For their part, Republicans on Thursday ticked through a sort of greatest hits of their legislative accomplishments since taking over the Senate last year. They celebrated the passage of a revised version of the No Child Left Behind education law that chipped away at reviled, high-stakes standardized school testing, a long-term infrastructure bill and legislation granting Obama enhanced power to negotiate major trade agreements.

“I focused on the things that we had some bipartisan agreement on,” said Senator Mitch McConnell of Kentucky, the majority leader, summing up accomplishments he hopes his vulnerable incumbents can take on the road in their fall campaigns.

Working on the trade issue was “kind of an out-of-body experience — I was aligned with the president against Harry and Nancy,” he said, referring to Reid and US Representative Nancy Pelosi, the House Democratic leader.

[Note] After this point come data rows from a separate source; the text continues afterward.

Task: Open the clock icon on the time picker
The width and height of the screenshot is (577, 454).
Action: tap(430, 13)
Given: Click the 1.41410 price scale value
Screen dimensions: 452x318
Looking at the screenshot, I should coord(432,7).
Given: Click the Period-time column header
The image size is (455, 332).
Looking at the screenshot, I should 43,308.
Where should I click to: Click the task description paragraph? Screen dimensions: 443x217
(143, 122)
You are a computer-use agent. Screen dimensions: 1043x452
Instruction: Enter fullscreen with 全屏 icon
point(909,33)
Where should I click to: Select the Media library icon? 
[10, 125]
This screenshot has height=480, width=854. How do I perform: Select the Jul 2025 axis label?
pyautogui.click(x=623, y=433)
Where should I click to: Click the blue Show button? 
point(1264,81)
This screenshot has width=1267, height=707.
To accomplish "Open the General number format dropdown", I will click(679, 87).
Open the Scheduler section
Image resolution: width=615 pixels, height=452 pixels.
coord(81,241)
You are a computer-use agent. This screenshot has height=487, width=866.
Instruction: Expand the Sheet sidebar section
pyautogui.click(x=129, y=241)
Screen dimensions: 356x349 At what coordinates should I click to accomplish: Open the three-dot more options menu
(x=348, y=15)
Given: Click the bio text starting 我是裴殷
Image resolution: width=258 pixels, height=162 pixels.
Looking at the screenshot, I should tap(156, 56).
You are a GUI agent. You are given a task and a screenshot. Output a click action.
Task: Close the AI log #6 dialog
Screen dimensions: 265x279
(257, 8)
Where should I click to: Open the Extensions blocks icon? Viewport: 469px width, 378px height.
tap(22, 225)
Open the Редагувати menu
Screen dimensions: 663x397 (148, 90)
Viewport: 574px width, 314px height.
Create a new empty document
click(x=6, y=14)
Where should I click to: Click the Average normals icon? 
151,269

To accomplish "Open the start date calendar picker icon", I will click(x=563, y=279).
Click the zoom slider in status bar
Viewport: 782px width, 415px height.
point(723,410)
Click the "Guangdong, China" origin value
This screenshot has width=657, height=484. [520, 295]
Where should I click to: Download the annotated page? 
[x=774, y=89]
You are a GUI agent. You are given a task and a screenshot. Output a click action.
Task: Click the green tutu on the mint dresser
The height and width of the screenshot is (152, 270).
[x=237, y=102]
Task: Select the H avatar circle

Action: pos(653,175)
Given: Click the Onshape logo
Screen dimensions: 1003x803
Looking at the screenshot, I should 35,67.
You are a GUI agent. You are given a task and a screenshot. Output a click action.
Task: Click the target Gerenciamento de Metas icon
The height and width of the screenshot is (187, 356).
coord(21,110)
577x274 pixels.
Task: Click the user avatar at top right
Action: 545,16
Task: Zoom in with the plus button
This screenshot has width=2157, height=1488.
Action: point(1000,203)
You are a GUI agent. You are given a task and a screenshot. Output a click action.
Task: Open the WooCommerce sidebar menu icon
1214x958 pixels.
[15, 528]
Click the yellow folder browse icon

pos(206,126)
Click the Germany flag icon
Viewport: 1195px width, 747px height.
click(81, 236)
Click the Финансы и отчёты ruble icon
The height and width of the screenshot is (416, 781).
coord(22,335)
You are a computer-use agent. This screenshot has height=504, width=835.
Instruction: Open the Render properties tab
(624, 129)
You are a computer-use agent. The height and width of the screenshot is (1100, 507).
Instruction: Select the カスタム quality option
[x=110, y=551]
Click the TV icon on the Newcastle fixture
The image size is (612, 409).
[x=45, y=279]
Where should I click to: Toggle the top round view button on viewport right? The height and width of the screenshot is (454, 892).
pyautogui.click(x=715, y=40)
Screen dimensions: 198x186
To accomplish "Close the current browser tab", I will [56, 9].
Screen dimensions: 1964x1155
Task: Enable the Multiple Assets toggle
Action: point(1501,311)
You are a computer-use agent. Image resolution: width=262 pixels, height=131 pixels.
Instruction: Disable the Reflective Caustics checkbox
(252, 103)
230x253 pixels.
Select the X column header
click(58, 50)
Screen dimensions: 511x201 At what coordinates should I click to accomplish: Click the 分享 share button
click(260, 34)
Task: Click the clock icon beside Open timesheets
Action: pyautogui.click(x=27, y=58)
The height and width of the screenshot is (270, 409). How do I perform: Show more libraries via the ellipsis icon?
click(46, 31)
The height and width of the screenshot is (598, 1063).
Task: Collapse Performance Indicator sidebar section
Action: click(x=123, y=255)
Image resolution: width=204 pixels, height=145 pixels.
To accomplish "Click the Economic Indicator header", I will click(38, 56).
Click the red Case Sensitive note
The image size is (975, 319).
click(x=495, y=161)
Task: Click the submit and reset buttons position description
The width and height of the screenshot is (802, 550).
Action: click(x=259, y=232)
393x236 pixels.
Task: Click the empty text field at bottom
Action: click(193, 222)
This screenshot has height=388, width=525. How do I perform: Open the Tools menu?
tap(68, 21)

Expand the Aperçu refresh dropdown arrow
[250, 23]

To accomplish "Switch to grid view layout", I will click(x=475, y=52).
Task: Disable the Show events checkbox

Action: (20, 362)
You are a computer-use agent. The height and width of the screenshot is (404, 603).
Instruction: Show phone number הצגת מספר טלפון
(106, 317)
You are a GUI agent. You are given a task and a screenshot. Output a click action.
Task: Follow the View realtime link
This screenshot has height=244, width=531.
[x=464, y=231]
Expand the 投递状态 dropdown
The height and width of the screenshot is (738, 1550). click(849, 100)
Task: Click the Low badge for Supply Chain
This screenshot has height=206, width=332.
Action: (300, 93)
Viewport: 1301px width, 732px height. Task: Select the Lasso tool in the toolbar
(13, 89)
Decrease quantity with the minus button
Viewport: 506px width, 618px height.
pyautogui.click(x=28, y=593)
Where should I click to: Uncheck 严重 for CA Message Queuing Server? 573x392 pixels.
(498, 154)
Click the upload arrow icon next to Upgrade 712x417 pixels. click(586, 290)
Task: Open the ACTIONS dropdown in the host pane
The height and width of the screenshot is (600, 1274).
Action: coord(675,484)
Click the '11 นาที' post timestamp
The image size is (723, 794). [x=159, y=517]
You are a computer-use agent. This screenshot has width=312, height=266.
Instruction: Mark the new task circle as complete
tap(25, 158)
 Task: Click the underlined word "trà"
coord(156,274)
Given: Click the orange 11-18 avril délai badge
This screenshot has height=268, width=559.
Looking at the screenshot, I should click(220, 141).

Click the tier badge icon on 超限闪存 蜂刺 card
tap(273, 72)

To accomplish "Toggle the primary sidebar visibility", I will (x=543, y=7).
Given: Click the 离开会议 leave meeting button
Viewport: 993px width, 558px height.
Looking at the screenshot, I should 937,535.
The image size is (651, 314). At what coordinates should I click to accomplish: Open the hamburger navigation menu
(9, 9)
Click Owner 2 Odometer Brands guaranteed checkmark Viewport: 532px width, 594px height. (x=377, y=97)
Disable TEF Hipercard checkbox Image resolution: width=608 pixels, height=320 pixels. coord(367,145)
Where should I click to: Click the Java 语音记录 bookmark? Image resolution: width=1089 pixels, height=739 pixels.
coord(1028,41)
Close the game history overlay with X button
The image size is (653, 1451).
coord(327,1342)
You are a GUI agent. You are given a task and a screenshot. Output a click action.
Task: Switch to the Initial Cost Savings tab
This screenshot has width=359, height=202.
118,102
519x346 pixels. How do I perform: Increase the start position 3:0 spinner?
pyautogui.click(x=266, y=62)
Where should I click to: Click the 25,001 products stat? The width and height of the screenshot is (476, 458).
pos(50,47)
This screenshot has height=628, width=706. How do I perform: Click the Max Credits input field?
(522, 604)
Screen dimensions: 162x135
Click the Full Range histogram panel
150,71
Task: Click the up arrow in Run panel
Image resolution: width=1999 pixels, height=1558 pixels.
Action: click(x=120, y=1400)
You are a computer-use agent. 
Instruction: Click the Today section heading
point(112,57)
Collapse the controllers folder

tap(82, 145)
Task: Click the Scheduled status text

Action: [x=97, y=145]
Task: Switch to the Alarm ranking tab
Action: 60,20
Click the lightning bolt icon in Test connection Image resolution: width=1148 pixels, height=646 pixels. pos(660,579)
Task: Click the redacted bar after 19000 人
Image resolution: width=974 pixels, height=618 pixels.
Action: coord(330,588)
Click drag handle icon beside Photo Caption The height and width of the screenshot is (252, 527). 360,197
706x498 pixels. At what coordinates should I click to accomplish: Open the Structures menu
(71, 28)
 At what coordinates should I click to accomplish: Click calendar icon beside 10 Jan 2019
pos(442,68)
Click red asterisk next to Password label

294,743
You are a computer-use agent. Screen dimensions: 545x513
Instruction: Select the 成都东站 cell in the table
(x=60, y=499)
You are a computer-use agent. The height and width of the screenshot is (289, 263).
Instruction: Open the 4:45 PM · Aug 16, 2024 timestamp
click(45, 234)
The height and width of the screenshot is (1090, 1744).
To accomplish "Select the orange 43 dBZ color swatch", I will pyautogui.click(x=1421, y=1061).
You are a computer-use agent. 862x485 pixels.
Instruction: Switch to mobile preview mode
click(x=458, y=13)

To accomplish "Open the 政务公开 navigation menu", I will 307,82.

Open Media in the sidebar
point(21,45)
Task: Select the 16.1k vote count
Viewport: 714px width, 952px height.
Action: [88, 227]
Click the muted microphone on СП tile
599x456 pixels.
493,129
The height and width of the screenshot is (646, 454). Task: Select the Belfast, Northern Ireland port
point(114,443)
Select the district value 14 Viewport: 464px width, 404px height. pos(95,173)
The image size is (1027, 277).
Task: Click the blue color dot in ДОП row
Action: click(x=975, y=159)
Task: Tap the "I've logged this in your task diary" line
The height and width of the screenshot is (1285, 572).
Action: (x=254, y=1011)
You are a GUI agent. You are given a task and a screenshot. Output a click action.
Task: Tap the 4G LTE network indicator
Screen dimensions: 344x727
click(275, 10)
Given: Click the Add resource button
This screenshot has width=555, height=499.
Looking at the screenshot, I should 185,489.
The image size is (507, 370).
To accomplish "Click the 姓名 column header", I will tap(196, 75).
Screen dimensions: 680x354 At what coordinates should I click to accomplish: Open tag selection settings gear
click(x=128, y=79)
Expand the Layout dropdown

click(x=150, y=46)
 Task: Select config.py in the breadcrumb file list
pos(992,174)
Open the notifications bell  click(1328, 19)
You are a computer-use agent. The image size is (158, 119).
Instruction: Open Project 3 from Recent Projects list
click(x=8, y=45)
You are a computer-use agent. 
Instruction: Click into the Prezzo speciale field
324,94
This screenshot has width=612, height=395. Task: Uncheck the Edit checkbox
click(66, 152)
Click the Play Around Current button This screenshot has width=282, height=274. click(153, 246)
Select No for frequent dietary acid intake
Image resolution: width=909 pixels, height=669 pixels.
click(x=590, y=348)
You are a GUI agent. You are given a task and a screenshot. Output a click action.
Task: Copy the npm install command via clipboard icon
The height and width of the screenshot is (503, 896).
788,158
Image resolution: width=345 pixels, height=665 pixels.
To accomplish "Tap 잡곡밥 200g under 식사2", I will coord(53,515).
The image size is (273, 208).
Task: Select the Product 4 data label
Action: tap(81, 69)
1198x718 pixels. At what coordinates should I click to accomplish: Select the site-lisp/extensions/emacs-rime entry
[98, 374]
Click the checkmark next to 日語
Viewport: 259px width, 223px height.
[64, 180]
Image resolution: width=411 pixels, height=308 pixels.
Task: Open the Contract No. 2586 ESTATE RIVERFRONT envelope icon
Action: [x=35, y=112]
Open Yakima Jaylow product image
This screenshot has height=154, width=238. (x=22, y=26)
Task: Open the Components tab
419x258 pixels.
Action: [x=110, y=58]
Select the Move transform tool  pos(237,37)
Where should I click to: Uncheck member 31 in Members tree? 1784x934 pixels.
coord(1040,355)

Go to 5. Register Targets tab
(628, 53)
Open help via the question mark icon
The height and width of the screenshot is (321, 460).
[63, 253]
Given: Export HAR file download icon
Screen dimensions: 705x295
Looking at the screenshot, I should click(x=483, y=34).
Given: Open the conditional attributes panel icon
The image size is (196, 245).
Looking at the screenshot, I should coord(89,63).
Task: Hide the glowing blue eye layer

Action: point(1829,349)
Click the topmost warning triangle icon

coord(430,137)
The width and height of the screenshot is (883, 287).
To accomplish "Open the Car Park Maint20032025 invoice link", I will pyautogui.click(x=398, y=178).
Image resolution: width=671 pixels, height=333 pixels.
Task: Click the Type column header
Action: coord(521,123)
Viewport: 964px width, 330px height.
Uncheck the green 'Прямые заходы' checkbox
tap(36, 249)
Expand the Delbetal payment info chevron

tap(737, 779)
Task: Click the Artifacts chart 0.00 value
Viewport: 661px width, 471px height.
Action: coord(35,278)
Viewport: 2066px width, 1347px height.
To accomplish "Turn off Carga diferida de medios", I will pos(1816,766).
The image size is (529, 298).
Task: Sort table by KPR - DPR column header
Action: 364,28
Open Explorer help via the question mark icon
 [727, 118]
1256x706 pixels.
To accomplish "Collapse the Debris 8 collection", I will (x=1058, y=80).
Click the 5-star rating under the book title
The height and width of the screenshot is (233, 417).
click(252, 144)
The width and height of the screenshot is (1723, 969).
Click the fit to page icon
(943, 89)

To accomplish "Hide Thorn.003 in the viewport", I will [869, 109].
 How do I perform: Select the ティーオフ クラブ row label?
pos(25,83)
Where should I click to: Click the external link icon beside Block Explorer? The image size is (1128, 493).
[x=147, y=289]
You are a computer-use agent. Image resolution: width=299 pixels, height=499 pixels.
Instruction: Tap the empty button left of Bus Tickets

House Speaker Paul Ryan echoed the accolades, adding that some things he hoped that Congress could get done during the lame duck session, including a criminal justice overhaul, which McConnell had said 10 minutes before would in fact not be happening. Good intentions.

Those 11 appropriations bills left also have no chance of being passed during the lame duck session, so the nation should prepare for a fight over whether a big spending bill, known as an omnibus, or a series of smaller measures, referred to a minibuses, will be used to fund the government through the next fiscal year.

Republicans were pleased that they were able to get a stopgap spending bill to fund the government through Dec. 9 over the line without vast internal fights, fending off Democrats’ insistence that the measure include money for Flint, which has been put off until after the election.

You could hear the sound of one hand clapping.

“Averting a government shutdown with only days to spare is no reason to celebrate,” said Jeffrey David Cox Sr, the president of the American Federation of Government Employees, a union representing 670,000 government workers. “Congress has merely kicked the can down the road for another 10 weeks, when we will face yet another budget showdown.”